New Nexus 7 Packs Quite a Pixel Punch, Landing a Blow at Apple
While Apple watchers are still waiting for an iPhone-style Retina display to make its way to the iPad mini, Android lovers got such a screen with the redesigned Nexus 7.
The second-generation Nexus 7 is capable of showing full HD content, thanks to a screen that shows a whopping 323 pixels per inch — well into the territory of screens where the individual pixels are too small to be recognized by the human eye from a reasonable reading distance.
Numbers aside, that means that the Nexus 7 can show movies in full 1080p high definition, a feat Apple’s iPad mini can’t match.
While the larger iPad has a greater-than-HD Retina display, it uses a totally different type of screen technology from the iPhone, and the mini is still in the less-than-Retina category.

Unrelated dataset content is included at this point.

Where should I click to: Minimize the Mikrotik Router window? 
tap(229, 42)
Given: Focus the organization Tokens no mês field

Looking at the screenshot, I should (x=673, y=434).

The Nexus 7, meanwhile, uses a similar display to the iPhone — part of what allowed Google and manufacturing partner Asus to make the device so thin and light.
Managing to secure such a screen — and to pack it into a relatively low-cost device — was no small feat.
Google’s Hiroshi Lockheimer said the company has been working for quite some time with Japan Display — the company that makes the screens, which are known as LTPS (low-temperature poly-silicon) displays.
But in managing to incorporate such a screen, Google now has a strong selling point over both the iPad mini and other Android tablets with lower-resolution displays.
“They are using a lot of high-end technologies in an entry-level device,” said DisplaySearch analyst Richard Shim.
Shim said that Apple may be able to start producing later this year the components for a Retina-level iPad mini, but said volume shipments of such a device won’t come until the first few months of next year because of the challenges of producing such a display.
Android and Chrome head Sundar Pichai said that, even at its $229 starting price, there is still room for retailers, Asus and Google itself to profit from the product.
The other big coup of the Nexus 7 was managing to create a single LTE model that can sell unlocked and work with carriers around the globe. In the U.S., for example, the same Nexus 7 can be connected to the networks of AT&T, T-Mobile and Verizon.
Pichai said that is part of the company’s aim with its Nexus devices, and that doing so will help the cellular-equipped model be more attractive to retailers leery of having to stock multiple different products.